Conséquences d’un incendie : contenu partiel d’une cuisine. Les pompiers ont dû évacuer ces affaires pour pouvoirs entrer dans un appartement en feu…
Dans ces conditions, les risques d’incendie sont très élevés.
Que ce soit par le non entretien des installations et appareils électriques ou de par la nature inflammable des caisses, boites, papiers, journaux, tissus, et déchets accumulés. Le risque d’incendie est très fort et, en présence d’installation de gaz, les risques d’explosion aussi.
L’accumulation de poids sur les planchers n’est pas sans risque. Surtout si le bâtiment est ancien. Un historique de dégâts des eaux dû au manque d’entretien fragilise davantage les parties structurelles et un effondrement est une possibilité à craindre ! Parfois, l’accumulation s’étend même sur des balcons sont occupés par des amoncellements d’objets. Le poids de ces amas est conséquent, (surtout quand il y a du papier). Nous avons le témoignage d’un balcon s’étant inflammé car un mégot de cigarette avait atterri sur un tas d’affaires. L’incendie s’étant malheureusement propagé à l’appartement adjacent.
III. Les assurances
Et si un sinistre survient ? Il faut vérifier si le locataire est assuré. Dans la négative, il faut voir si le copropriétaire bailleur (ou occupant) est assuré. Si ce n’est pas le cas, c’est l’assurance de la copropriété qui prend le relais.
Si le Conseil Syndical a identifié une personne présentant ce type de trouble, il est fortement conseillé de lui prier de prendre une assurance ou de vérifier si celle-ci est bien à jour et valable. On peut essayer aussi de se rapprocher des proches. Ce point est vraiment vital.

Accumulation jusqu‘au plafond
IV. Avertir la famille, les proches, mobiliser les pouvoirs publics
Que faire lorsque des membres du Conseil Syndical constatent ce type de situation à risque ? La marche à suivre est délicate. Les personnes victimes de ce genre de trouble sont souvent dans le déni et vivent isolées socialement. Il faut essayer d’établir une communication et, si possible, contacter la famille, les proches et les aidants. Dans certains cas, il s’agit de tuteurs qu’il faut identifier et joindre. Le syndic ou, si la personne concernée est un locataire, le copropriétaire bailleur doivent pouvoir remonter des courriers vers les proches.

■ Extrait de données:
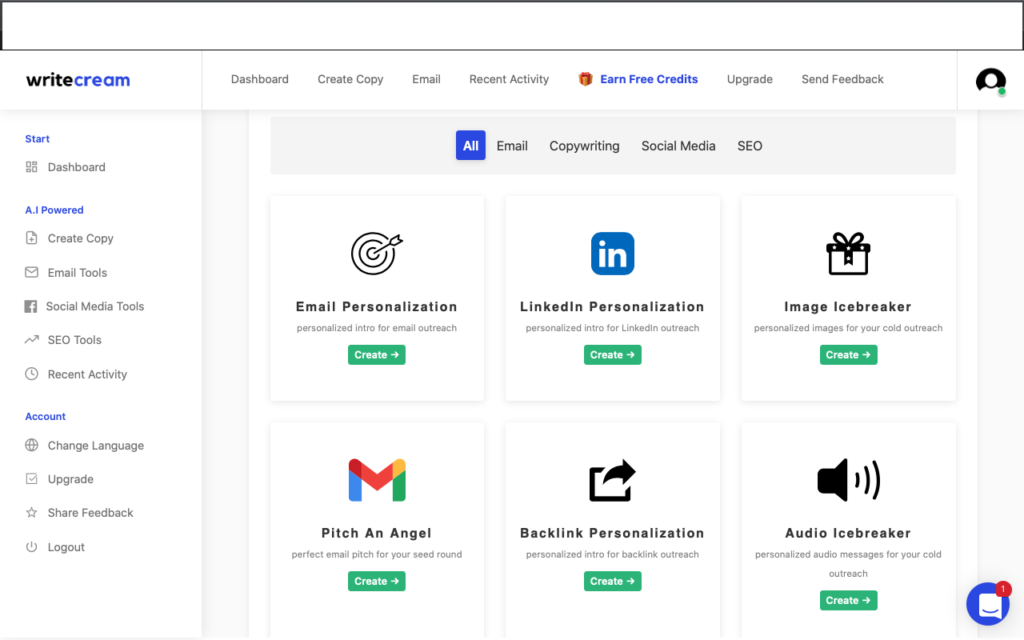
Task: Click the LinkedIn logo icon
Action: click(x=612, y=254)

* * *

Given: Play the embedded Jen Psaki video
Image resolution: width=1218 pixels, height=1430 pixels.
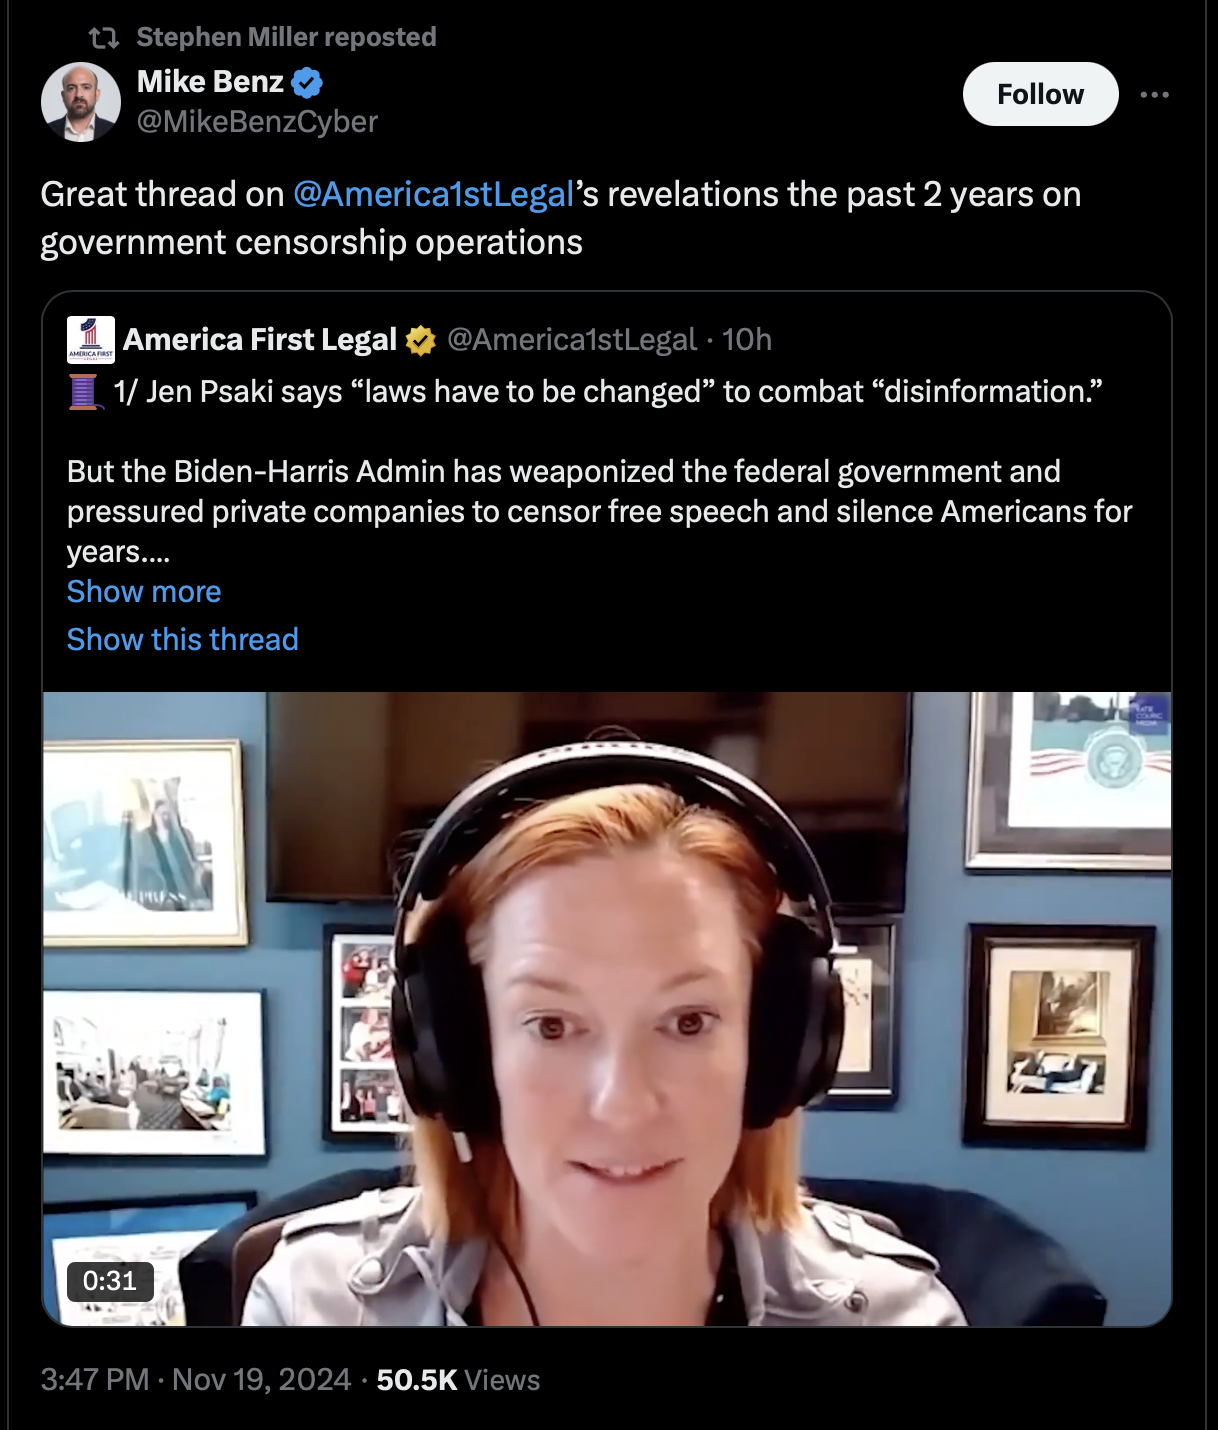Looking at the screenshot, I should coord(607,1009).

■ Travail à faire:
**1)** Répondez à ces questions sur le texte consacré à l’accumulation d’objets dans un logement :
(a) Pourquoi les pompiers ont-ils dû évacuer le contenu de la cuisine ?
(b) Quelle assurance prend le relais si ni le locataire ni le copropriétaire n’est assuré ?
(c) Dans le témoignage rapporté, qu’est-ce qui a fait s’enflammer le balcon ?
**2)** Recopiez le passage du texte consacré à l’accumulation d’objets qui commence par « Conséquences d’un incendie » et se poursuit jusqu’à « sont très élevés. », en remplaçant « pompiers » par « sapeurs-pompiers ».
**3)** Rédigez la suite du texte consacré à l’accumulation d’objets dans un logement.
Le matériel ci-dessus ne sert pas pour cet exercice.

■ Réponses:
**1)**
(a) Ils devaient pouvoir entrer dans un appartement en feu.
(b) C’est l’assurance de la copropriété.
(c) Un mégot de cigarette était tombé sur un tas d’affaires.

**2)**
Conséquences d’un incendie : contenu partiel d’une cuisine. Les sapeurs-pompiers ont dû évacuer ces affaires pour pouvoirs entrer dans un appartement en feu…
Dans ces conditions, les risques d’incendie sont très élevés.

**3)**
Du fait de leur isolement, et si la personne n’est pas encore suivie ou prise en charge, il convient de contacter la mairie, sachant que transversalement plusieurs services sont concernés : hygiène (salubrité, santé publique), incendie (pompiers), sécurité du bâtiment (à Paris c’est le Service Technique de l’Habitat – STH). Pour cela, il convient de documenter le risque de péril par des photos, des témoignages, des constats d’huissier de la situation anormale.
Les personnes souffrant de ce syndrome demandent rarement de l’aide et c’est les plaintes de l’entourage et du voisinage qui souvent permettent d’identifier le problème. L’accès au domicile est protégé par la loi et, quand il s’agit d’un copropriétaire occupant, il faut souvent une situation de péril manifeste pour obtenir un arrêté préfectoral. Ce n’est pas simple, ni facile, mais les risques et les nuisances exigent de faire remonter ces situations aux autorités.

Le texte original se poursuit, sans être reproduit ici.